After the accident, we started using the saying, “You only get one life, so live it.” I’m trying to determine now what it means to actually live. What is happiness? At the end of my life, can I say that it was worth it all?
I don’t have the answers to these questions. What I do know beyond a shadow of a doubt is that I have raised strong and loving boys, and they may actually change the world. I have a feeling that it will be all of those small moments in my life that add up in the end to have created a life worth living for. At least, that’s what I’m hoping for…
Love and blessings,
Going to Vanderbilt still feels in part like coming home. You would think that being there would bring all of the negative memories rushing back like running down the hallway to where each child was located to find out how badly each was hurt. Receiving the news that Jackson would never walk again. Holding Alex’s hand as he screamed from the pain of Accute Compartment Syndrome. The sleepless nights, and day after day of countless surgeries. I experienced the most frightening moments of my life inside of those doors.

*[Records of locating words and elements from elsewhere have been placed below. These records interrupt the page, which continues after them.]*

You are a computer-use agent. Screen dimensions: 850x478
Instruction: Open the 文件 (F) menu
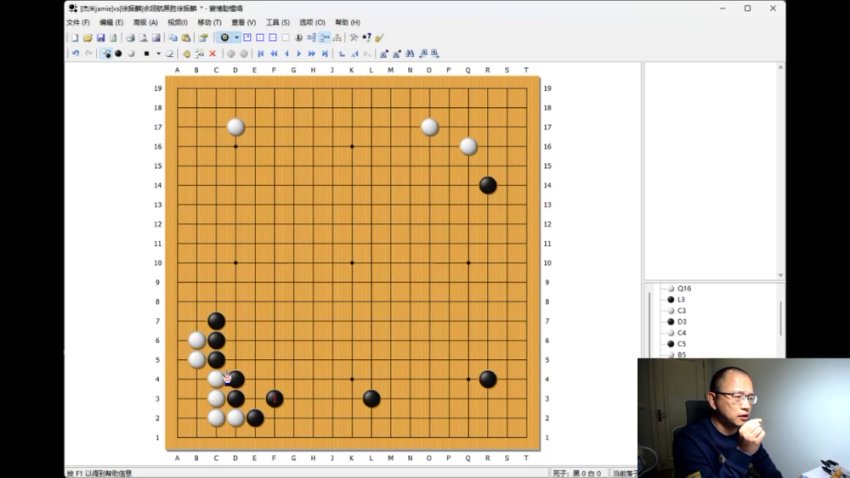[78, 22]
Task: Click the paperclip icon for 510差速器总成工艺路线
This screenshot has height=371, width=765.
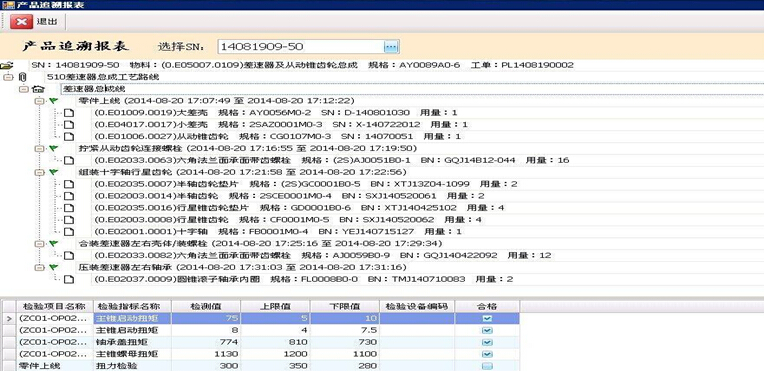Action: pyautogui.click(x=22, y=77)
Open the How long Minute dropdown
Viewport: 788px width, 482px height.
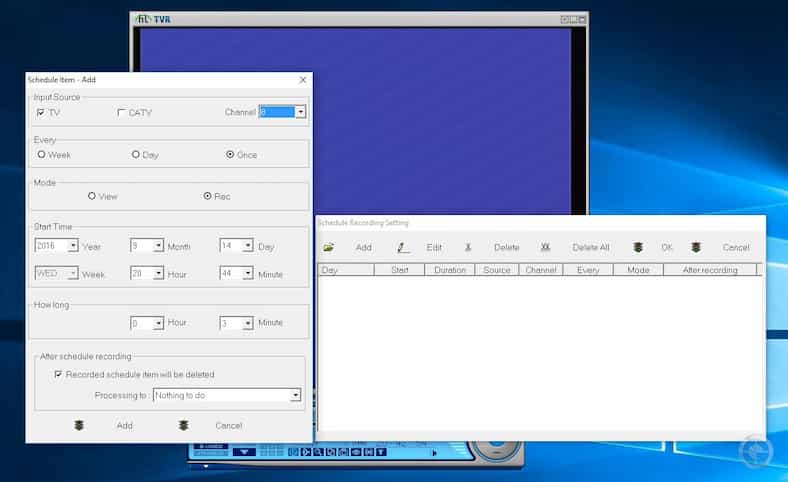coord(247,323)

And yet, what I remember above all else when I am back at Vanderbilt is the hope I felt as God answered prayer after prayer. Learning that our family was loved by many… more than I could ever have even possibly imagined. The kindness and generosity of strangers. The power of love and the strength of family. The importance of prayers, even those that seem hopeless. The lessons I learned about life. The testing and growing of my faith. The comfort of knowing that we were in the care of more than capable hands.
So, while Jackson and I were at his 6 month check-up with his spinal surgeon this week, I leaned on that comfort as the doctor explained that Jackson would have to have another spinal fusion in a year and half, possibly sooner. It wasn’t what we wanted to hear. I sometimes forget that our journey isn’t over. There will be more surgeries, more medical scares. Alex and Jackson’s lives will never be what they were before the wreck. But we keep pressing forward, having faith that God will get us through whatever lies ahead. As I told Jackson yesterday as we all huddled in the closet during the storms, Jesus didn’t save you and take you to heaven for nothing. You have a purpose here on earth and no storm is going to change that.